The disclosure comes as part of a paper published in Nature on Friday, where DeepSeek reported that training its R1 large language model cost just $294,000, a fraction of the hundreds of millions often estimated for similar efforts by US developers such as OpenAI.
The figure underscores China’s growing ability to innovate within strict US export restrictions while maintaining competitive momentum in AI.
Training R1 for Just $294K
According to DeepSeek, training the R1 model required 512 Nvidia H800 GPUs, chips designed specifically for the Chinese market after Washington restricted the export of higher-performance hardware. Despite these limitations, the company successfully trained a model that matched benchmarks seen in much costlier US projects.
By comparison, industry insiders suggest that US firms typically spend tens of millions of dollars training models with comparable performance. While OpenAI has never disclosed its precise training costs for models like GPT-4, estimates put the figures in the multi-million-dollar range.
The discrepancy raises questions about how DeepSeek achieved such efficiency and whether a “leaner AI training strategy” could shift the dynamics of global AI development.

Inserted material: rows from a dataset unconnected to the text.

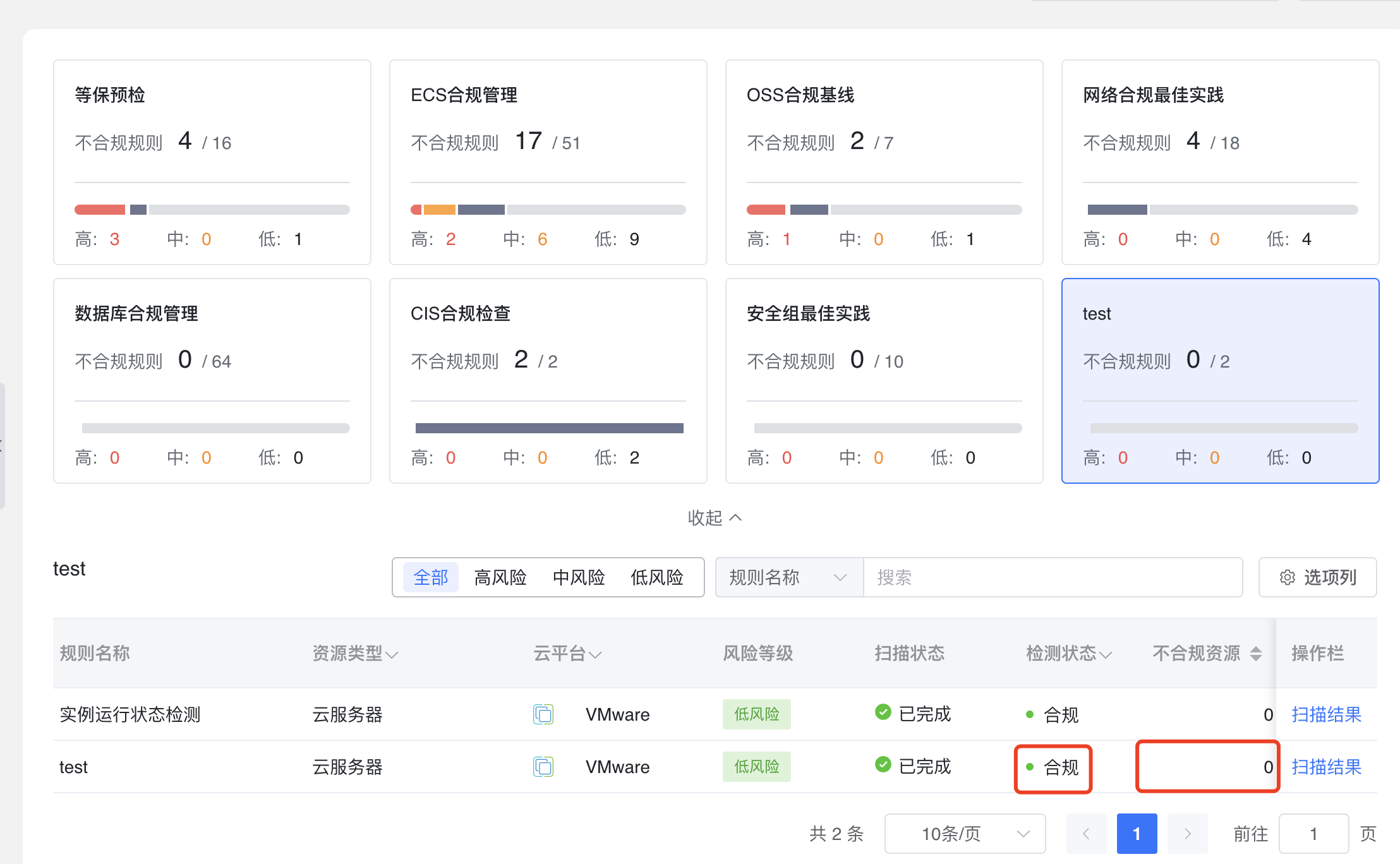Click the green 已完成 check icon in the 实例运行状态检测 row
Screen dimensions: 1400x864
pos(883,712)
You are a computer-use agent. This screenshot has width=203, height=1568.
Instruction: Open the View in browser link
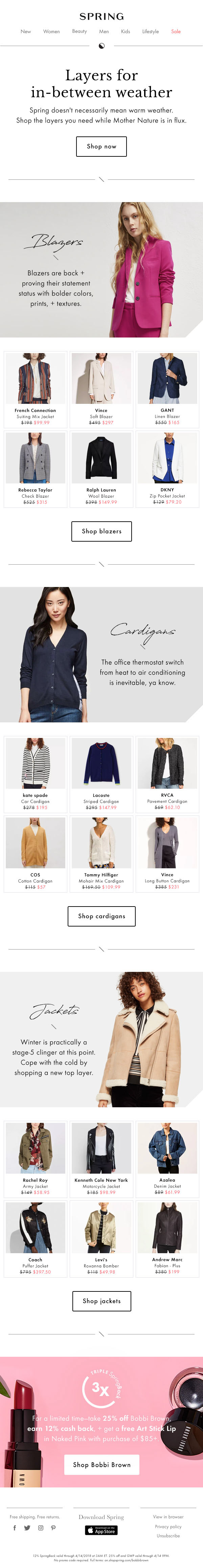[168, 1516]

Nvidia A100 Role Acknowledged
For the first time, DeepSeek also acknowledged ownership of Nvidia A100 chips, a class of GPUs that was widely used in early large-model training before export controls tightened access.
The company admitted to using these chips during R1’s early development stages, particularly to attract top AI talent through its A100-powered supercomputing cluster.
This disclosure is significant given that US officials have repeatedly raised concerns over China’s access to advanced AI hardware. In June, reports suggested DeepSeek had access to large volumes of Nvidia H100 chips, but Nvidia clarified that the company’s R1 training was conducted with lawfully acquired H800 units.
US-China Chip Tensions Persist
DeepSeek’s reliance on the H800 underscores how export controls have reshaped the competitive landscape.
While US policymakers seek to limit China’s access to cutting-edge GPUs, firms like DeepSeek are proving that innovation is not solely defined by hardware availability but also by optimization strategies and cost efficiency.
The revelation that DeepSeek successfully trained its R1 model for under $300,000 suggests that US firms may face not only geopolitical competition but also a cost-efficiency challenge. If Chinese startups can produce competitive models at a fraction of the price, global AI leadership could tilt in unexpected directions.
New Agent Model in the Works
Beyond R1, sources familiar with DeepSeek’s strategy revealed that the company is working on a new AI agent model slated for release in late 2025.
Unlike traditional chatbots, this system will reportedly carry out complex, multi-step actions with minimal user input and the ability to learn from prior behavior.
This project places DeepSeek directly in competition with OpenAI and Microsoft, who have both recently launched AI agent frameworks. With Chinese giants like Alibaba pledging over $52 billion in AI and cloud investments, DeepSeek faces mounting pressure to accelerate development while maintaining its cost-efficient edge.